Study text >>
Studies have shown that China’s official self-reported GDP figures are not perfectly reflective of reality. Political motivations have frequently led Chinese officials to pad economic data. As a result, there have been numerous attempts to use other measures to track China’s economy. One tool is the Federal Reserve Bank of San Francisco’s China Cyclical Activity Tracker (CCAT), which measures fluctuations in Chinese economic activity by taking a weighted average of eight non-GDP indicators in order to measure deviations in year-over-year growth relative to trends.3 The index is produced quarterly and displayed in units of standard deviation from the expected trend. Notably, even the CCAT index has its limitations since its indicators are skewed toward measuring industrial activity, which does not correlate exactly with overall economic activity.
Breaking Down China’s GDP
China’s economic size and rapid growth are not the only thing that set it apart. It also relies on different drivers of growth than many large economies. China’s economic development has been fueled in large part by a sprawling industrial sector, which includes manufacturing, construction, mining, and utilities. In 2024, value-added industrial output accounted for nearly 37 percent of China’s GDP—more than double that of the United States (17.3 percent). Conversely, China’s service sector (56.7 percent of GDP) is much smaller than in the United States (79.7 percent) and most other advanced economies. This trend, however, is changing. In 2010, China’s service sector amounted to just44 percent of GDP, considerably lower than today.

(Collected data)
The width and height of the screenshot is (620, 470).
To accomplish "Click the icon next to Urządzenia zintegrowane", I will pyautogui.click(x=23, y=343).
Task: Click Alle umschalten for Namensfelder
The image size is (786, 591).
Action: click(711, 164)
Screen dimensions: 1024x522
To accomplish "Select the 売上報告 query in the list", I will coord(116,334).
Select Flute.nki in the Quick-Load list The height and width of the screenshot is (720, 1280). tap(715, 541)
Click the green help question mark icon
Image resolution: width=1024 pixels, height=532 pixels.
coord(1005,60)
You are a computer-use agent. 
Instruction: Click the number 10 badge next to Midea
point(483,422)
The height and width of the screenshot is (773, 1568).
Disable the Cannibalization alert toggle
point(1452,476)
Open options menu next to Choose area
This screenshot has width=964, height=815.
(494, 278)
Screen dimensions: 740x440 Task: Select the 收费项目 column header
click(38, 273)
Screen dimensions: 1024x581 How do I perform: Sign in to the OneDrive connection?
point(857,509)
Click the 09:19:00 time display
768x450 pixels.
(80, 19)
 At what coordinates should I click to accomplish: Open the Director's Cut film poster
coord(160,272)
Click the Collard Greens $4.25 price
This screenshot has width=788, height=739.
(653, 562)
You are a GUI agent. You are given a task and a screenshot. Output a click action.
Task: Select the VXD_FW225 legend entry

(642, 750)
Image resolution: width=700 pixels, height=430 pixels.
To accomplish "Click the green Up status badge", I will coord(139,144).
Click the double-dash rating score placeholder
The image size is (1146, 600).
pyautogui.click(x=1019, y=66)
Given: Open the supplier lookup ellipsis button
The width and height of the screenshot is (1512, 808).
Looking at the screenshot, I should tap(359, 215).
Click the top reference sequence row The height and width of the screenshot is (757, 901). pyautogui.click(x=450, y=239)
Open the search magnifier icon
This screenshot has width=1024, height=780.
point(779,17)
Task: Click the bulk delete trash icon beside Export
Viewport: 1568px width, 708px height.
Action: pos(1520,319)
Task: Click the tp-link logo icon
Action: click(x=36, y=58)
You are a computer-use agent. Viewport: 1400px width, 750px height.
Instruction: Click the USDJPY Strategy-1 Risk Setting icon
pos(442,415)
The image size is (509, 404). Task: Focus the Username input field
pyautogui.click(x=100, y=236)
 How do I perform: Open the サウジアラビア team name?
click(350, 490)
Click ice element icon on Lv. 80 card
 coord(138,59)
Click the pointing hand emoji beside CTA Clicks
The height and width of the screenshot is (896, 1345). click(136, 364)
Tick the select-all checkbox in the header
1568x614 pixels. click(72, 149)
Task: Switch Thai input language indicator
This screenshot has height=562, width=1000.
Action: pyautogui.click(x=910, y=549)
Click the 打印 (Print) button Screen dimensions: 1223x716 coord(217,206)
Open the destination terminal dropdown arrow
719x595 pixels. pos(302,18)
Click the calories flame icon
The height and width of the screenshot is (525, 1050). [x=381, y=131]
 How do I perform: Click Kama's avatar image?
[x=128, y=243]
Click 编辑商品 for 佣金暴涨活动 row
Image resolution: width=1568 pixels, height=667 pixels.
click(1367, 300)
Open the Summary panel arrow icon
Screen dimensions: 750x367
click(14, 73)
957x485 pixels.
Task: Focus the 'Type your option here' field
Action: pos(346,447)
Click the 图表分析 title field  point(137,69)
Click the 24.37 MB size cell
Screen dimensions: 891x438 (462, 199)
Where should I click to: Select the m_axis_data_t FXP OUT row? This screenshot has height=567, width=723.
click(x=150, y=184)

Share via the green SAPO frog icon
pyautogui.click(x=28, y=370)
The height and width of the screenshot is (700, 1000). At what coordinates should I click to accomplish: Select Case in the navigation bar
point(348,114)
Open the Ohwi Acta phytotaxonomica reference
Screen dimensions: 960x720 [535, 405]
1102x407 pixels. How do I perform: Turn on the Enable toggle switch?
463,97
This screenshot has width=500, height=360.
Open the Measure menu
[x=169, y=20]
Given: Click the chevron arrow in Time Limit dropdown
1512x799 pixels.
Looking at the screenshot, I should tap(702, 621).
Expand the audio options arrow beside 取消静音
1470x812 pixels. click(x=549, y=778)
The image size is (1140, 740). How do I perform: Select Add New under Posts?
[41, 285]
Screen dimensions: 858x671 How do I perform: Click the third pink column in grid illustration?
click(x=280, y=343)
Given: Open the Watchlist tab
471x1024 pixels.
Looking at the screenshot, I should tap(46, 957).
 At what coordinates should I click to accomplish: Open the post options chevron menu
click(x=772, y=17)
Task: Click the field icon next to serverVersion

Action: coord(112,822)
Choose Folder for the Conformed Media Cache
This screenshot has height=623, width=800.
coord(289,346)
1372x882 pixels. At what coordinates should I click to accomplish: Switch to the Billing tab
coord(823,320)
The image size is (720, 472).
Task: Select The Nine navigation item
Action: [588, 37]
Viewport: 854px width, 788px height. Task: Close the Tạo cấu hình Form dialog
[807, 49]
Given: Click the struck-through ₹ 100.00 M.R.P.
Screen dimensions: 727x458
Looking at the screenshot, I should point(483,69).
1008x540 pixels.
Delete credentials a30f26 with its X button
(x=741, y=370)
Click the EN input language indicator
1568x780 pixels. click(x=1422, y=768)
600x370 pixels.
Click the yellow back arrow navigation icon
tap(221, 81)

Directions >>
1. Rewrite the text on China's GDP from "Studies have shown" to "overall economic activity.", replacing "Political motivations" with "Career incentives".
2. Write the next part of the text on China's GDP, picking up right after its last sentence.

Exercise responses >>
1.
Studies have shown that China’s official self-reported GDP figures are not perfectly reflective of reality. Career incentives have frequently led Chinese officials to pad economic data. As a result, there have been numerous attempts to use other measures to track China’s economy. One tool is the Federal Reserve Bank of San Francisco’s China Cyclical Activity Tracker (CCAT), which measures fluctuations in Chinese economic activity by taking a weighted average of eight non-GDP indicators in order to measure deviations in year-over-year growth relative to trends.3 The index is produced quarterly and displayed in units of standard deviation from the expected trend. Notably, even the CCAT index has its limitations since its indicators are skewed toward measuring industrial activity, which does not correlate exactly with overall economic activity.

2.
China’s massive industrial and manufacturing output has fueled the country’s economic growth, but it has also left China heavily reliant on exports. Chinese Economic policymakers have hoped to rebalance China away from export-driven growth toward a more sustainable and self-reliant model that is driven more by domestic consumption. Yet the reverse is happening. In 2025, China’s trade surplus reached a record $1.2 trillion, largely due to growing appetite for Chinese goods from emerging markets in Africa, Southeast Asia, and Latin America. As a result, net exports accounted for 32.7 percent of the growth in China’s GDP—the highest level since 1997.
China’s export-heavy model of economic growth leaves less room for consumption-led growth. This is markedly different from most advanced economies, where domestic consumption is the main driver of economic growth. China has seen some success in boosting its consumption-driven growth since 2010, but the pandemic disrupted much of that progress. Since 2023, government stimulus plans have been modestly successful at encouraging domestic consumption, and consumption-driven growth has rebounded to account for nearly 57 percent of China’s GDP. That said, consumer confidence remains tepid and authorities have stopped short of major structural reforms that might strengthen domestic demand. In this respect, China remains well behind the United States and United Kingdom, where consumption contributes over 80 percent of GDP.